Each year, fall in the North Central region is accompanied by the brilliant colors of the leaves on the trees, followed quickly by the falling leaves accumulating under the trees. If the same thing happened to binary trees, how large would the piles of leaves become?
We assume each node in a binary tree "drops" a number of leaves equal to the integer value stored in that node. We also assume that these leaves drop vertically to the ground (thankfully, there's no wind to blow them around). Finally, we assume that the nodes are positioned horizontally in such a manner that the left and right children of a node are exactly one unit to the left and one unit to the right, respectively, of their parent.
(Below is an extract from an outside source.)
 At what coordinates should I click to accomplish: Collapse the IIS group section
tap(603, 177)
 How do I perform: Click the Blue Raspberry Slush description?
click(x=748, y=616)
Consider the following tree:
The nodes containing 5 and 6 have the same horizontal position (with different vertical positions, of course). The node containing 7 is one unit to the left of those containing 5 and 6, and the node containing 3 is one unit to their right. When the "leaves" drop from these nodes, three piles are created: the leftmost one contains 7 leaves (from the leftmost node), the next contains 11 (from the nodes containing 5 and 6), and the rightmost pile contains 3. (While it is true that only leaf nodes in a tree would logically have leaves, we ignore that in this problem.)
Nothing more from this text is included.